If current trends continue, thirty years from now one-third of the U.S.population could be morbidly obese! Hard to believe? Three decades ago, it would have been hard to imagine the present state of affairs: two-thirds of the population overweight or obese.
A new study published in the journal Public Health found that between 2000 and 2005, the U.S.obese population (BMI > 30) increased by 24%.The morbidly obese population (BMI > 40) increased twice as fast, while the super-morbidly obese population (BMI > 50) increased three times as fast.
In fact, the higher the BMI, the higher the growth rate of that group (i.e., the super-morbidly obese population is growing faster than the morbidly obese population, which in turn is growing faster than the obese population).
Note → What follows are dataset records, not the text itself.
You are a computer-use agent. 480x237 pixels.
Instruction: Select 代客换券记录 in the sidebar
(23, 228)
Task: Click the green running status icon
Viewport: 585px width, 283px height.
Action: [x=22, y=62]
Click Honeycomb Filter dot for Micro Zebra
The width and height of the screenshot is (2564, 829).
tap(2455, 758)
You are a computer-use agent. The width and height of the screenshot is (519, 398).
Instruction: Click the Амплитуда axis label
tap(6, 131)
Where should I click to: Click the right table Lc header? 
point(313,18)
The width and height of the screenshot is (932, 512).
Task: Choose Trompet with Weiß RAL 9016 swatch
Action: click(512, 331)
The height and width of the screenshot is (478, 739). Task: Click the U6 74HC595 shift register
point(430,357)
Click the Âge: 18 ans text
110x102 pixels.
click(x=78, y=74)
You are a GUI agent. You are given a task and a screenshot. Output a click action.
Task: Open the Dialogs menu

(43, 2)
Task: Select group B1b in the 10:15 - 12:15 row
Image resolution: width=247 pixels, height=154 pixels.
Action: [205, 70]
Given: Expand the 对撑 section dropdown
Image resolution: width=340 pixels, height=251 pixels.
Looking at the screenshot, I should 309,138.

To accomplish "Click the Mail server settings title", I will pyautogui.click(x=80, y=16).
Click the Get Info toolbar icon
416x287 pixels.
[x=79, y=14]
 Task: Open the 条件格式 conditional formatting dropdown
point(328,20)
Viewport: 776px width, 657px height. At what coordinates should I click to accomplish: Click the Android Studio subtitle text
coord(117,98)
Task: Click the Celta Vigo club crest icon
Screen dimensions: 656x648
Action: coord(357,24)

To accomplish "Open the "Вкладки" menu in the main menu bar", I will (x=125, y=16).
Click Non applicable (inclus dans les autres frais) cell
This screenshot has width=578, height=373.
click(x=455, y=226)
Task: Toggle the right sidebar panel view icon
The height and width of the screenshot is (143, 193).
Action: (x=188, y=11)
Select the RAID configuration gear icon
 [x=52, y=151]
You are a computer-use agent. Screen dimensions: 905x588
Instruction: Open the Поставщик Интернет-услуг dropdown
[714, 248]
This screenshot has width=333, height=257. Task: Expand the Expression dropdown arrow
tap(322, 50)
Bariatric surgery, also on the rise during the same timeframe as the analysis, hasn’t “made a dent” in the problem, according to study authors.
Given that many people are in denial about their weight, the 3% of the 1.5 million who were identified via telephone surveys as morbidly obese may in fact be much higher.
Obesity is a major risk factor for heart disease, diabetes, stroke, Alzheimer’s,osteoarthritis and several kinds of cancer.Obesity also makes health problems harder to detect.
Fortunately, by cutting out junk food, increasing fruit and vegetable consumption, and getting an hour of exercise most days of the week, you can prevent or overcome obesity.